Ludger Huntemann war bereits Gruppenleiter, als er sich für die Teilzeittätigkeit entschieden hat. Er arbeitet fünf Tage die Woche, hat aber mehr Urlaub. Dennoch bekam er die Verantwortung für eine zweite Gruppe übertragen, so dass er heute für 26 Mitarbeitende verantwortlich ist.

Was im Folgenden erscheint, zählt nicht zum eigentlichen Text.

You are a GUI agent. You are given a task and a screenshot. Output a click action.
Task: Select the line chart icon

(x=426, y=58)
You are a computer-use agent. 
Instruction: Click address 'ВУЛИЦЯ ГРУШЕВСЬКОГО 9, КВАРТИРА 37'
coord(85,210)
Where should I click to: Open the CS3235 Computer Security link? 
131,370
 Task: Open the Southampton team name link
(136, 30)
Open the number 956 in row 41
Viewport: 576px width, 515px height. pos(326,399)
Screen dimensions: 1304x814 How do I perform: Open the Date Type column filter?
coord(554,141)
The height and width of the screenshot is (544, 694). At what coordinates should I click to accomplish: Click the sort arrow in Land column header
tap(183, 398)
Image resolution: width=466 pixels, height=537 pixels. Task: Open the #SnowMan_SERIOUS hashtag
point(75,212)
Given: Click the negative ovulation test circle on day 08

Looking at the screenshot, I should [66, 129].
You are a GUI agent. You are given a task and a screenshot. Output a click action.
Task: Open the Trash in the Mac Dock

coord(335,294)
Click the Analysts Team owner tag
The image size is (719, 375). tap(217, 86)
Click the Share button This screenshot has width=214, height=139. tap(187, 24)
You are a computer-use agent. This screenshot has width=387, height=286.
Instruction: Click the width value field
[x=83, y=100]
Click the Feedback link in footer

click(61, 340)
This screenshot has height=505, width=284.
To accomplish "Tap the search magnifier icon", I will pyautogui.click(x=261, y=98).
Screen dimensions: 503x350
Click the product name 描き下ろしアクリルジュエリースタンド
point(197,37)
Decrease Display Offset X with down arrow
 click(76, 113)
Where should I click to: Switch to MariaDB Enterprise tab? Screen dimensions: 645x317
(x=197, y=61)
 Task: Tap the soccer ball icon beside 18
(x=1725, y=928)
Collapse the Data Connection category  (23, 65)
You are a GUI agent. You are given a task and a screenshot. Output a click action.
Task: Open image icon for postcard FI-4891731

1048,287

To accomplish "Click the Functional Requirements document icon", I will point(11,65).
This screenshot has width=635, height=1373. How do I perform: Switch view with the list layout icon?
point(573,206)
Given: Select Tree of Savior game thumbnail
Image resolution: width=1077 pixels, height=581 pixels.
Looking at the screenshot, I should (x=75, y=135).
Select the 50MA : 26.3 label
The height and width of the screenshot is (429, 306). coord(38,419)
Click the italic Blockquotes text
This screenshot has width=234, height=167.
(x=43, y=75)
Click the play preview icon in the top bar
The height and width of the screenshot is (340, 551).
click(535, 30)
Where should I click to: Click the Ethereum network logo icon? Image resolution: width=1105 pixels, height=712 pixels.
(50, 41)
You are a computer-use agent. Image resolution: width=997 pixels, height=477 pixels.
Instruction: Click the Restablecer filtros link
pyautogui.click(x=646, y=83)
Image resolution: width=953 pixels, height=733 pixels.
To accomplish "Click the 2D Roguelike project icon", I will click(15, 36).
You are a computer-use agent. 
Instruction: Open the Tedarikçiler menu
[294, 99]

„In meinem Team, in dem vor allem Männer arbeiten, sind mehrere Kollegen in Teilzeit tätig, auch solche, die keine Kinder haben. Andere machen ein mehrmonatiges Sabbatical. Ganz aktuell hat die individuelle Stundenreduktion der einzelnen Teammitglieder zur Ausschreibung einer neuen Stelle geführt, so dass unser Team um eine weitere Person wächst.“

 
Gleichberechtigung in der Partnerschaft leben

„Wir teilen uns ganz selbstverständlich die Hausarbeit und Kindererziehung. Seit September 2021 arbeitet meine Frau auch wieder, auch in Teilzeit“, erzählt Ludger Huntemann. „Ich habe während der Ausbildung und im Studium in WGs gelebt, später als Single meinen Haushalt geführt. Jeder tut ganz selbstverständlich, was getan werden muss. Natürlich gibt es Arbeiten, die beliebter sind als andere. Ich gehe lieber einkaufen oder koche als aufzuräumen oder die Wäsche zu machen. Und das Staubsaugen übernimmt der Roboter.“ Den Kindern eine gleichberechtigte Partnerschaft vorzuleben, ist dem Paar wichtig. „Wir wollen, dass sich Mädchen ohne Grenzen entfalten und ausprobieren können. Sie sollen die gleichen Chancen wie Jungen haben. Wir reagieren auch deutlich, wenn sie subtil oder offen mit Erwartungen konfrontiert werden, die eher traditionellen Rollenbildern entspringen und merken dann, wie verbreitet diese leider noch sind. Darüber müsste in der Gesellschaft noch deutlich mehr diskutiert werden. Wir merken aber auch an uns selbst, dass wir hier auf dem Weg sind und auch an unsere Grenzen stoßen.“

Immer mehr Kollegen arbeiten in Teilzeit oder gehen länger als zwei Monate in Elternzeit. Einige berichten bis zum 31. Mai, dem Diversity-Tag in Deutschland, welche Erfahrungen sie machen und welchen Vorurteilen sie begegnen. Sie erzählen, wie sie selbst sich sehen, welche Vorbilder sie haben.